■ Task requirements ■
Write out again, exactly, the lines below starting at the one with "Permanent Decals (47, 2243)" and ending at the one with "Become a Partner (667, 1751)".

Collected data

____________

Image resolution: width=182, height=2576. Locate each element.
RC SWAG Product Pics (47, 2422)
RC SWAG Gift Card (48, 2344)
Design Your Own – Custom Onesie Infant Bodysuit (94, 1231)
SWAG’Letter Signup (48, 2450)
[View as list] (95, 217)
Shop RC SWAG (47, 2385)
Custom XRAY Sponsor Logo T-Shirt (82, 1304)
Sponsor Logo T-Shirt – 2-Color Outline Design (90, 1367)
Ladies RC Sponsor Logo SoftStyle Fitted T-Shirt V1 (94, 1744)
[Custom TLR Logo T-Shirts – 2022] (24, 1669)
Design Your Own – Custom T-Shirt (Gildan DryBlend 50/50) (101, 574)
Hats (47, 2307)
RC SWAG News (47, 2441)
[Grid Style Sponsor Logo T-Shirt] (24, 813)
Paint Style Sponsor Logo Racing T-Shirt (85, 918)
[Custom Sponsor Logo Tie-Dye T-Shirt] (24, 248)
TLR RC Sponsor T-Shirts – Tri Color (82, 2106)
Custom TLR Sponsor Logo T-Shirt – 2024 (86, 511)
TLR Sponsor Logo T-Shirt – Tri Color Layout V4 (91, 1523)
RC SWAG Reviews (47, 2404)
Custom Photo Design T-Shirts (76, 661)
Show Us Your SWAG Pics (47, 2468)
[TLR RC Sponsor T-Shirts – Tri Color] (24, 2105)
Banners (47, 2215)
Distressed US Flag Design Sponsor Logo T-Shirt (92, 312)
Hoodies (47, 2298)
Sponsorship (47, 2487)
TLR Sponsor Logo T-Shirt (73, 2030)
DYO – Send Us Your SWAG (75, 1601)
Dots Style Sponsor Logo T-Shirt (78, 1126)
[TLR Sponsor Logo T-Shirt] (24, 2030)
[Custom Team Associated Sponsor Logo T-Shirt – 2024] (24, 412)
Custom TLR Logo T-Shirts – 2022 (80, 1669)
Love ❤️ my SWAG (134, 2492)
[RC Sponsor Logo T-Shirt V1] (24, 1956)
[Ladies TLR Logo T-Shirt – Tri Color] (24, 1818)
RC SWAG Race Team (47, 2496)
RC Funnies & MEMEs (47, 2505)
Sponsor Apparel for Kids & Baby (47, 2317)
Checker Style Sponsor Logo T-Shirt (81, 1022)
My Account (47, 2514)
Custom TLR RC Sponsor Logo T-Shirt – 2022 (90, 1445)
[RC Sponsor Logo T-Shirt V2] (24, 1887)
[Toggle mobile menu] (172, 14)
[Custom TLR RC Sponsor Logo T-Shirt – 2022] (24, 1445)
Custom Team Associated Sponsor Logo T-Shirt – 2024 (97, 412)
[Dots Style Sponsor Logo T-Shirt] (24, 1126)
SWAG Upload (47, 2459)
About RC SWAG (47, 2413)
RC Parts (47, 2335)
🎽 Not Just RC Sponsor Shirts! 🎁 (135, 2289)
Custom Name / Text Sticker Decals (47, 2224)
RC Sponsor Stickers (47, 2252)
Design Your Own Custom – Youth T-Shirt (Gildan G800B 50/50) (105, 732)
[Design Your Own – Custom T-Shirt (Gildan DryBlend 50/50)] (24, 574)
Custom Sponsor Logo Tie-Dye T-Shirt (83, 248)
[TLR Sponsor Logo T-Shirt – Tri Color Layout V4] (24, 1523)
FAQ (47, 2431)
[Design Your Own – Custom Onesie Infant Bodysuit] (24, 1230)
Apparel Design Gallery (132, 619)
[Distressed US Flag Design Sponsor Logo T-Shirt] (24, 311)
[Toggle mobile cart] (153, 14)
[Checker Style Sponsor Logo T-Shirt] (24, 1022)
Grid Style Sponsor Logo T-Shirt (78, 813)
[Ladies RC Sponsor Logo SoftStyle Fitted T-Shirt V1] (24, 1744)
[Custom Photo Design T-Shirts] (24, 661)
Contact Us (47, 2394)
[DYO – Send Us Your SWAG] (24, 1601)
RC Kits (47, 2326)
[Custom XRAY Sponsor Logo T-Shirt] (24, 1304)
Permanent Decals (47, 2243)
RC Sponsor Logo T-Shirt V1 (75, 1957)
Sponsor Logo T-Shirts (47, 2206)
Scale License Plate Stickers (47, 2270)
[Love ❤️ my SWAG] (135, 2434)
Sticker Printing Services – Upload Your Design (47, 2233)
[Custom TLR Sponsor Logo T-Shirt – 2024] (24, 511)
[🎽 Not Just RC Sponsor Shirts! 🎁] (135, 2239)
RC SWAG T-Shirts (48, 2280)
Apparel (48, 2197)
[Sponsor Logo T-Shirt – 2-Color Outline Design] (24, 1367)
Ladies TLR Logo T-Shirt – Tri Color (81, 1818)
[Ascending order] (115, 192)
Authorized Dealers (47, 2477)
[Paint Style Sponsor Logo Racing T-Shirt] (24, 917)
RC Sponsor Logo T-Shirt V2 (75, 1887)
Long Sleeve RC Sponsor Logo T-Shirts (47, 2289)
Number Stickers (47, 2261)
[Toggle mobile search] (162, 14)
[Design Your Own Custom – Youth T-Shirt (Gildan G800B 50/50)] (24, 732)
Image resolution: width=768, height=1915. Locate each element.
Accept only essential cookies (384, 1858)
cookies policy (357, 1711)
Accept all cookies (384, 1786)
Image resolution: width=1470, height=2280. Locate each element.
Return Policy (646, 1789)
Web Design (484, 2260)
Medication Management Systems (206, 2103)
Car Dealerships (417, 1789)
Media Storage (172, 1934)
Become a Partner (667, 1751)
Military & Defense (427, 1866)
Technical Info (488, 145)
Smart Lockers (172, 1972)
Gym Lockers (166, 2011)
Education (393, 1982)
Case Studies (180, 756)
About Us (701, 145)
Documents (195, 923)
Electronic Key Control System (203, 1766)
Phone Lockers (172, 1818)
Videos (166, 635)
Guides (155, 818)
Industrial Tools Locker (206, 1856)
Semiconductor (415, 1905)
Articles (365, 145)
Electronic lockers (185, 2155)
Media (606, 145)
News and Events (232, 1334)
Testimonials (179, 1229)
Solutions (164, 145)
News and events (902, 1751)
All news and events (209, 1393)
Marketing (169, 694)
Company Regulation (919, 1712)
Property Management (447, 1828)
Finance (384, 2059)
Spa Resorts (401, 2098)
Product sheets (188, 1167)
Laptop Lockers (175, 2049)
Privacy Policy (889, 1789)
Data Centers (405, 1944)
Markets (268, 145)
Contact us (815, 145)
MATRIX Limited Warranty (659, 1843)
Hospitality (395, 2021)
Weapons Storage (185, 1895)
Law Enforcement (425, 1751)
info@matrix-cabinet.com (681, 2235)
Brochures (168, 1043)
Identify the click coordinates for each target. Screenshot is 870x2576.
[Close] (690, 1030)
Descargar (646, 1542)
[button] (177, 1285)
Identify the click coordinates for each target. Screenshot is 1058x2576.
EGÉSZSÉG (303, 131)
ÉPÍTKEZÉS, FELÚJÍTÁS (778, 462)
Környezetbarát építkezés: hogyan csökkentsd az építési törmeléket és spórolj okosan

____________

■ Problem solution ■
Permanent Decals (47, 2243)
RC Sponsor Logo T-Shirt V1 (75, 1957)
Sponsor Logo T-Shirts (47, 2206)
Scale License Plate Stickers (47, 2270)
[Love ❤️ my SWAG] (135, 2434)
Sticker Printing Services – Upload Your Design (47, 2233)
[Custom TLR Sponsor Logo T-Shirt – 2024] (24, 511)
[🎽 Not Just RC Sponsor Shirts! 🎁] (135, 2239)
RC SWAG T-Shirts (48, 2280)
Apparel (48, 2197)
[Sponsor Logo T-Shirt – 2-Color Outline Design] (24, 1367)
Ladies TLR Logo T-Shirt – Tri Color (81, 1818)
[Ascending order] (115, 192)
Authorized Dealers (47, 2477)
[Paint Style Sponsor Logo Racing T-Shirt] (24, 917)
RC Sponsor Logo T-Shirt V2 (75, 1887)
Long Sleeve RC Sponsor Logo T-Shirts (47, 2289)
Number Stickers (47, 2261)
[Toggle mobile search] (162, 14)
[Design Your Own Custom – Youth T-Shirt (Gildan G800B 50/50)] (24, 732)
Image resolution: width=768, height=1915. Locate each element.
Accept only essential cookies (384, 1858)
cookies policy (357, 1711)
Accept all cookies (384, 1786)
Image resolution: width=1470, height=2280. Locate each element.
Return Policy (646, 1789)
Web Design (484, 2260)
Medication Management Systems (206, 2103)
Car Dealerships (417, 1789)
Media Storage (172, 1934)
Become a Partner (667, 1751)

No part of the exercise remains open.